第六章
彼等はどうしただろう。彼らは…。思案を続けるうちに、夜がやってきた。
毎日毎日、来る夜。
見慣れている筈ではあるが、この暗い闇に体が慣れることは永遠にないだろう。
その後私は暗い部屋中に蝋燭を飾り付けた。段ボール箱に仕舞っていた凡そ二万本の蝋燭。全て使い切ってしまいたかった。

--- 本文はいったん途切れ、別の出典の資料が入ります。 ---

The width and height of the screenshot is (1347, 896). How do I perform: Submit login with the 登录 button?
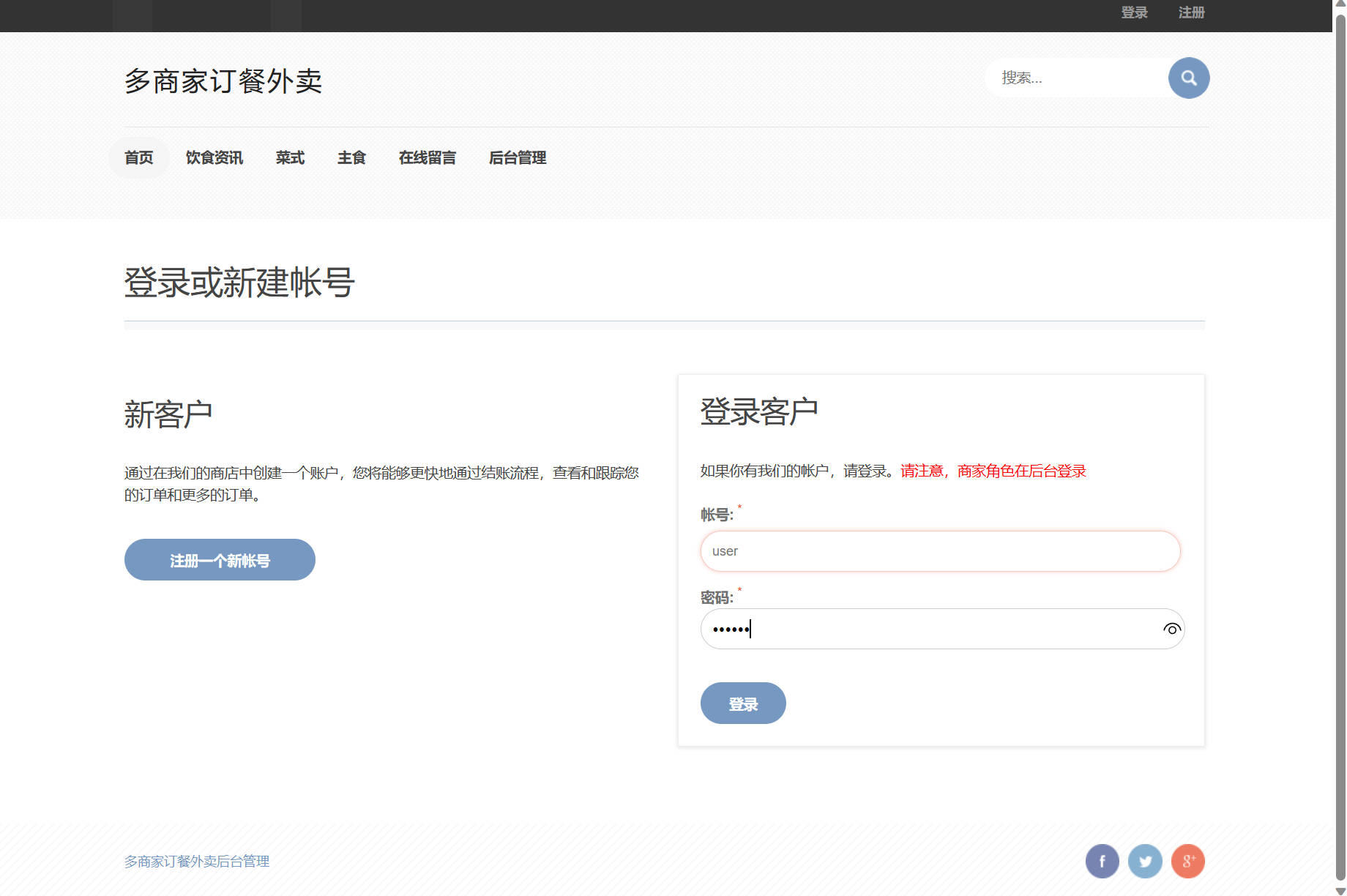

その一本一本に火を点す。綺麗だった。仄かな橙の灯りが私を暖めてくれた。
しかし空気は明らかに淀んでいる。少し苦しい気もする。
ふと壁を見た。蝋燭の光で私の体の影が壁に映っている。
闇だ。
蝋燭に因って闇が生まれている。
怖い。
ゆらゆらと揺れている。
恐い。
蝋燭を点さなければそれはそれで暗い部屋だったのだが、部屋に明るい部分が出来たためその明暗は広がってしまったのだ。
私は気分が悪くなった。
本来明るさは人を安心させるものである。暗闇が怖くて蝋燭を点けて光を求めた。
それが何故。
何故闇を放っているのだ。
逃げ出そうとしたその時、足元に何かがぶつかった。
昨夜使った灯油の残りが入ったポリタンクだった。
気づいた時には既に灯油は床に撒かれていた。
一瞬のうちに部屋は熱くなった。
短い蝋燭が床近くにあったのだろう。
おお。明るい。
闇が消えた。
これで安心じゃないか。
良かった。良かった。
眩い光と薄れ行く意識の中で私は安堵感に包まれていた。